Nasehat Tingkat Tinggi Cak Nun (TERBARU JUNI 2018)

Selamat Pagi Para Pencari Kebaikan.
Apa kabar?
Semoga semua baik dan dalam keadaan mendekatkan diri kepada illahi ya robbi.
Bertepatan dengan Bulan Ramadhan juga, semoga Puasa nya dilancarkan bagi yg menjalankan nya.

kali ini gw ingin share nasihat-nasihat super tinggi dari seorang Kyai yg gak mau disebut kyai, ulama yg tidak mau disebut ulama, maunya hanya disebut Budayawan dan Sastrawan.

yup. Mbah Nun or Cak Nun.


Emha Ainun Nadjib yang akrab dipanggil Cak Nun adalah seorang seniman, budayawan, intelektual muslim, dan juga penulis asal Jombang, Jawa timur. Ia merangkum dan memadukan dinamika kesenian, agama, pendidikan politik dan sinergi ekonomi. Cak Nun lahir di Djombang, Jawa Timur, 27 Mei 1953. Ia merupakan anak keempat dari 15 bersaudara. Pendidikan formalnya hanya berakhir di Semester 1 Fakultas Ekonomi Universitas Gadjah Mada (UGM). Sebelumnya dia pernah ‘diusir’ dari Pondok Modern Gontor Ponorogo karena melakukan ‘demo’ melawan pemerintah pada pertengahan tahun ketiga studinya, kemudian pindah ke Yogya dan tamat SMA Muhammadiyah I. Istrinya yang sekarang, Novia Kolopaking, dikenal sebagai seniman film, panggung, serta penyanyi.

Berikut Nasehat Tingkat Tinggi beliau :


 KEBENARAN
Sampailah kita pada suatu keadaan sejarah dimana orang benar bermusuhan dengan orang benar. Orang mempertahankan kebenarannnya berbenturan dengan orang yang juga mempertahankan kebenarannya. Orang ini bisa kelompok, bisa Parpol, front, bisa apa pun. Pertentangan antara orang yang sama-sama yakin terhadap kebenarannya ini khan harus kita cari, kenapa kebenaran bisa mempertengkarkan manusia?
Saya melihat semua yang terjadi di Indonesia ini akhirnya menemukan, mungkin saya salah, tapi kebenaran tidak untuk dibawa keluar dari diri kita. Begitu kita keluar dari diri , yang kita bawa bukan kebenaran. Yang kita bawa adalah kebaikan, keindahan, kemuliaan, upaya-upaya untuk supaya nyaman satu sama lain (kita dengan semua orang di sekitar kita), kebijaksanaan, kearifan.
.
Jadi bukan kebenaran yg kita bawa keluar. Ibarat sebuah warung, kebenaran itu letaknya di dapur warung itu. Sekarang ini dapur-dapur warung itu dijadikan display utama. Dan masing-masing merasa benar.
.
Kita tidak akan pernah bisa selesai dengan pertengkaran, permusuhan, kebencian, dendam dan seterusnya, kalau kita saling menyombongkan kebenaran kita masing-masing.

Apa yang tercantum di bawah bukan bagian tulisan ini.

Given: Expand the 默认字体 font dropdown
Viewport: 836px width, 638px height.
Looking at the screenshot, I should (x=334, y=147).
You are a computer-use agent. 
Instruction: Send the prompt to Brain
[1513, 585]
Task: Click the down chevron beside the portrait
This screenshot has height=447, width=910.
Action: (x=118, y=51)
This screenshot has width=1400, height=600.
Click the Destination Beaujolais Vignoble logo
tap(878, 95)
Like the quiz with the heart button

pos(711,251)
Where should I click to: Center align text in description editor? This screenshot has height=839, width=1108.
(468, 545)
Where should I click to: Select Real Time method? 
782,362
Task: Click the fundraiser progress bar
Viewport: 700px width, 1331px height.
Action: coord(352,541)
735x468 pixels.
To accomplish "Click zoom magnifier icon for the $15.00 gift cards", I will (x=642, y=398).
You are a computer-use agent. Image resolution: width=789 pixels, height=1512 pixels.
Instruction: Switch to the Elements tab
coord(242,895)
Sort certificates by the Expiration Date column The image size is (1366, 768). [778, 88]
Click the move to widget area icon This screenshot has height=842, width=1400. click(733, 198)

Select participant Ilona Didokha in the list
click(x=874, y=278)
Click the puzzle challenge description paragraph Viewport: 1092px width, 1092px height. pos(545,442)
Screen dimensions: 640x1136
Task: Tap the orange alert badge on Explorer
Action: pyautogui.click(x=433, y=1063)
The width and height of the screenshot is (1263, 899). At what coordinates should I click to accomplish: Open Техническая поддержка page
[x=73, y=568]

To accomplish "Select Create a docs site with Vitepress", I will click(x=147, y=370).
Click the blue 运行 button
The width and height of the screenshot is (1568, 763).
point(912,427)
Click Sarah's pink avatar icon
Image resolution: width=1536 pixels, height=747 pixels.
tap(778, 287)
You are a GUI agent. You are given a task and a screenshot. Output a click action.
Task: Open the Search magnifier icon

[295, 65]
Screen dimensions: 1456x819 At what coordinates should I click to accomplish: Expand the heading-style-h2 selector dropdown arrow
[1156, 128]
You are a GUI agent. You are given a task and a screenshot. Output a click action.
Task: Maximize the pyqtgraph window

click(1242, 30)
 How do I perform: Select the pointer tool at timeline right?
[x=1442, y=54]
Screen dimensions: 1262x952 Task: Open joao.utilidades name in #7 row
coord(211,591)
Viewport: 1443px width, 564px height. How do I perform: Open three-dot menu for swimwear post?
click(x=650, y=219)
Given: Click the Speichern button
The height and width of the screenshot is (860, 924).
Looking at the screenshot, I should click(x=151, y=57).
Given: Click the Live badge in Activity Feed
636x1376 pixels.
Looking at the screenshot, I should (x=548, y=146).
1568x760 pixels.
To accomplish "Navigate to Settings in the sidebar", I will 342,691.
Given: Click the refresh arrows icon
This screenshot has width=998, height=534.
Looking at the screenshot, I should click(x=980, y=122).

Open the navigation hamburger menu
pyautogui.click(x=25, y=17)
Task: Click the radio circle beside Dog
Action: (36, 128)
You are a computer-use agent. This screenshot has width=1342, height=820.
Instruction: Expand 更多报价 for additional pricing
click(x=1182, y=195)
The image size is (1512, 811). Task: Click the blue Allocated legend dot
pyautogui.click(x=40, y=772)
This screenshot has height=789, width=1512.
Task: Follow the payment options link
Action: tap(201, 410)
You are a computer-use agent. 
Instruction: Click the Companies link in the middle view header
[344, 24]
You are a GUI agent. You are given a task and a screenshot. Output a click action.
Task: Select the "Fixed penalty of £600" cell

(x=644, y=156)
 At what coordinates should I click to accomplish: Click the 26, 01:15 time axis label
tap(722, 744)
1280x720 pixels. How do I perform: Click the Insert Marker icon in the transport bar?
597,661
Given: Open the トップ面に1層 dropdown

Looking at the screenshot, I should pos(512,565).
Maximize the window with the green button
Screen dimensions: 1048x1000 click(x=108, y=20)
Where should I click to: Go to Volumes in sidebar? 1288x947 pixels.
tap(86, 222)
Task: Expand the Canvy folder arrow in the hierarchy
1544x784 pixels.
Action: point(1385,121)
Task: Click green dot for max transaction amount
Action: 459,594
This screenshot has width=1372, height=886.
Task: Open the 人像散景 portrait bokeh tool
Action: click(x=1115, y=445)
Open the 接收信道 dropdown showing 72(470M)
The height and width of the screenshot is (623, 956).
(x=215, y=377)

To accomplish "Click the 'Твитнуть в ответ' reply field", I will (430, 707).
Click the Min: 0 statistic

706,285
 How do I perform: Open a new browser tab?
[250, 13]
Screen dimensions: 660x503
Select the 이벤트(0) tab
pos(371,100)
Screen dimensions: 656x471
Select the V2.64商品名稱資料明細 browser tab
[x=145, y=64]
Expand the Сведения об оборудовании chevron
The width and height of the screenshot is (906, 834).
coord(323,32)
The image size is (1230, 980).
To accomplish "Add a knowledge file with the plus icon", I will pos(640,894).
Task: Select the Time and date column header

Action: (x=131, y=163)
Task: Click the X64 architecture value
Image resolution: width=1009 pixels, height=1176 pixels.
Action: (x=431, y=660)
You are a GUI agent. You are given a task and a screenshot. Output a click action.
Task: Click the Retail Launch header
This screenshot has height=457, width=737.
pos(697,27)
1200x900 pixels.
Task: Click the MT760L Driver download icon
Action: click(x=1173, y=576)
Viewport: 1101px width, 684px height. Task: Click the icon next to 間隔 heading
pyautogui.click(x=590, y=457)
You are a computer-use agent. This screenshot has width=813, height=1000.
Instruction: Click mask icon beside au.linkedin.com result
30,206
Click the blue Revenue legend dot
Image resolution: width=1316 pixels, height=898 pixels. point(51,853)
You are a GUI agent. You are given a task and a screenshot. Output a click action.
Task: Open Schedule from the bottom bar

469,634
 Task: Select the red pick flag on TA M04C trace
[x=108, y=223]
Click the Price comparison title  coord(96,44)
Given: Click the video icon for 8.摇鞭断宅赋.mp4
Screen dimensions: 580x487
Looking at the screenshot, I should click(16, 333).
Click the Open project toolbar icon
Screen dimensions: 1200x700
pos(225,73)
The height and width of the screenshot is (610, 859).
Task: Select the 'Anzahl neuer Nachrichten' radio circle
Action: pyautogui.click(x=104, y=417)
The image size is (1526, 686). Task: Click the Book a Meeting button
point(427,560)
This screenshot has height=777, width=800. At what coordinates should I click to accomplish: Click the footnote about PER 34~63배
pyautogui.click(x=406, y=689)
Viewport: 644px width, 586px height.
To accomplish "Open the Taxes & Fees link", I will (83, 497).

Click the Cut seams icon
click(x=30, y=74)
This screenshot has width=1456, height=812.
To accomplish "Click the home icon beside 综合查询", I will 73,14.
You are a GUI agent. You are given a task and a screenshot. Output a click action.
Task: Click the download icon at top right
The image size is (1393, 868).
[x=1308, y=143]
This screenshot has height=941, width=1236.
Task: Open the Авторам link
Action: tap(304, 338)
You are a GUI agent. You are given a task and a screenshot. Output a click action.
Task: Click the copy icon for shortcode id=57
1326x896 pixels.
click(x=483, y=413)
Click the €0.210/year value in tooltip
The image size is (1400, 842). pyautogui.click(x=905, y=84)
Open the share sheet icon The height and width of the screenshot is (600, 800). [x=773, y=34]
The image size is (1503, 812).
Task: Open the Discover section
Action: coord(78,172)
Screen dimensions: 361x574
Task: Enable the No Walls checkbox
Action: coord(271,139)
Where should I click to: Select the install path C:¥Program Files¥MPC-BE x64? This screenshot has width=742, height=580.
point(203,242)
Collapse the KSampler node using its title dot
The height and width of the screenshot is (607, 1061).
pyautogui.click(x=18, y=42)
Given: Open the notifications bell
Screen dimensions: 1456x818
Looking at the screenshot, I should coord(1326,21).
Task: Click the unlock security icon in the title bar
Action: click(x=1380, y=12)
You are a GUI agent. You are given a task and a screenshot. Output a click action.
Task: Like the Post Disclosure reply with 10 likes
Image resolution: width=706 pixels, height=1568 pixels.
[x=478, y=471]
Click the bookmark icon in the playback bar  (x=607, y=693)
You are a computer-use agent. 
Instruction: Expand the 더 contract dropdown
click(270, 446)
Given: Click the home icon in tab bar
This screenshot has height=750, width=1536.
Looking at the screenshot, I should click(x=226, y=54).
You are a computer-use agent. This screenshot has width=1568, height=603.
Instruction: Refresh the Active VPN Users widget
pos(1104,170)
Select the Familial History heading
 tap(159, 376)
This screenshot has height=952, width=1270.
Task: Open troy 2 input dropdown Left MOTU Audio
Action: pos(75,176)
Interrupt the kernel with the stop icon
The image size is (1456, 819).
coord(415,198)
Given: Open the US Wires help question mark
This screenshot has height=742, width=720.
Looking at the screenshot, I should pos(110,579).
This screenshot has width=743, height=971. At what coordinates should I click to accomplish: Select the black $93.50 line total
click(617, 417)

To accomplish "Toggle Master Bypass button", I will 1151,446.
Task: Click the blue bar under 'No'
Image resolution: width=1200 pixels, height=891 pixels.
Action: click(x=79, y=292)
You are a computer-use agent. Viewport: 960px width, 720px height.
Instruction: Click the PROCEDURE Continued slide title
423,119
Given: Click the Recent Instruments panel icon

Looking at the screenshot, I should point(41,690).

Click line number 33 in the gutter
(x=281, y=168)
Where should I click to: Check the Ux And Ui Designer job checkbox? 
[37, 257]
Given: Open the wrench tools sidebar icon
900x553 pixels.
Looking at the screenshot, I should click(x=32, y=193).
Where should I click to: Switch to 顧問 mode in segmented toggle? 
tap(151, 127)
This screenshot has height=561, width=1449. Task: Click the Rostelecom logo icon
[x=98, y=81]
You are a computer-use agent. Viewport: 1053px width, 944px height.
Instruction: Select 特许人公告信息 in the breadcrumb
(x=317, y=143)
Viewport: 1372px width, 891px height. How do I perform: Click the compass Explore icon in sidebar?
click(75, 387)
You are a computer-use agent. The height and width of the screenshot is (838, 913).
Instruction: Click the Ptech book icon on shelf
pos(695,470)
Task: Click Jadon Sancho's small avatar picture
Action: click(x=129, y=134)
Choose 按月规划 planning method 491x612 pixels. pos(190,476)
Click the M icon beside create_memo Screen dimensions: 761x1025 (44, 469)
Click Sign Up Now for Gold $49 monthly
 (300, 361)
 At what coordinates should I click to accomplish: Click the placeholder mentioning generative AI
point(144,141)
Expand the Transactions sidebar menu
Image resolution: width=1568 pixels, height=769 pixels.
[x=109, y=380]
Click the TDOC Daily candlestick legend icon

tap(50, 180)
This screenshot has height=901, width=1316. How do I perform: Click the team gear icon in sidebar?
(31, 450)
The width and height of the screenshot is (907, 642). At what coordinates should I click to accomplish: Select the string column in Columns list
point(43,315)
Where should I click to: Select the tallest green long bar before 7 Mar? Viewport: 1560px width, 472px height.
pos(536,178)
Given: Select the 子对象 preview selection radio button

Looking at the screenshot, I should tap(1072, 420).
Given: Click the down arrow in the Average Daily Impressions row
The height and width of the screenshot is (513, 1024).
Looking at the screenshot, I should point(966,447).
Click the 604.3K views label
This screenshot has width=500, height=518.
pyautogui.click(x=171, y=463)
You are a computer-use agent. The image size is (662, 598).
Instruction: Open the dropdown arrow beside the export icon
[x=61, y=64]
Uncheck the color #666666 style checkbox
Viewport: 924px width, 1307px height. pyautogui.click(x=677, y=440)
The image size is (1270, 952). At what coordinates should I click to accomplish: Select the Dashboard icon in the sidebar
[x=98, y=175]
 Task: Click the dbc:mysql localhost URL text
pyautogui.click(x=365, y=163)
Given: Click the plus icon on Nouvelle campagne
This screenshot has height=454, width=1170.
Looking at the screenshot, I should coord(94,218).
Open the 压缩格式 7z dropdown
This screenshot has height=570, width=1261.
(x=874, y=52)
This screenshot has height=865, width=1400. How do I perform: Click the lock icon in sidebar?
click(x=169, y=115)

Teori universalnya kebenaran itu ada 3 : benarnya diri sendiri, benarnya orang banyak dan benar yang sejati. Benarnya sendiri, kebenaran subyektif masing-masing orang atau kelompok. Benarnya orang banyak, ini kita elaborasi, kita cari, sampai akhirnya menemukan demokrasi, kesepakatan nasional, dan seterusnya. Tapi benarnya orang banyak tidak sama dengan benar yang sejati. Benar yang sejati ini sesuatu yang bersifat cakrawala yang harus kita tempuh berjalan ke sana terus-menerus yang mungkin ada hubungannya dengan Allah.